Ms Christensen also highlighted the importance for private companies, industry experts and policy makers to work together to discuss the specific challenges such as the technologies, financing structures and necessary regulation needed to take the sector forward.
Moving forward, the sector is also working on using ammonia as a potential new fuel, but there are many technical and operational gaps, she said.
“The supply chain doesn’t exist (and) the infrastructure doesn’t exist. It’s a new fuel, in fact, engines that burn ammonia don’t exist today. Ships that use ammonia don’t exist today,” explained Ms Loo.
“That said, I think the ecosystem is quickly coming together as well. We’ve moved from an era of declaring ambition to taking action.”

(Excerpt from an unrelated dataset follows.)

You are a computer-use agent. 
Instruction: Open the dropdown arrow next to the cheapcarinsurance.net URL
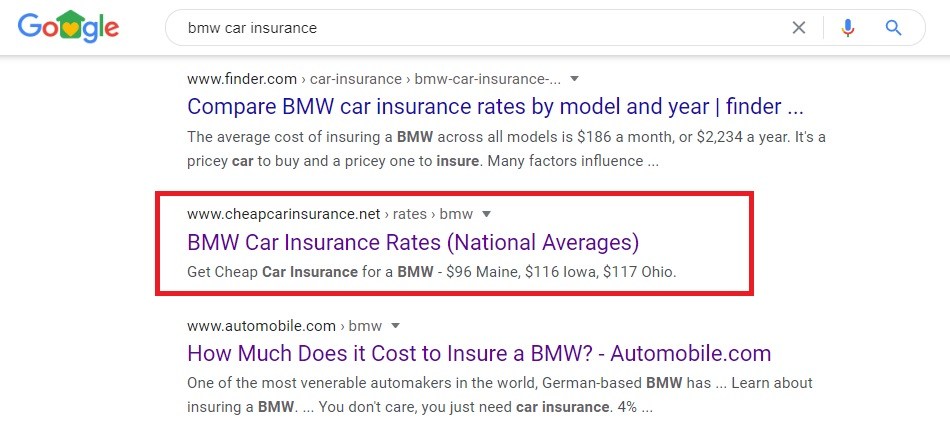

Ms Loo added that GCMD will later this week unveil its ammonia safety study for conducting a bunkering pilot in Singapore, to show that ammonia can be bunkered or transferred between vessels while mitigating the risks in the process.
It complements other similar studies done by organisations such as the Global Maritime Forum, the Getting to Zero Coalition and the Nordic Green Ammonia-Powered Ship (NoGAPS) project.
“So it’s by piecing these different kinds of pilots and studies together that again we can move the ecosystem along towards being able to use ammonia as a fuel,” said Ms Loo.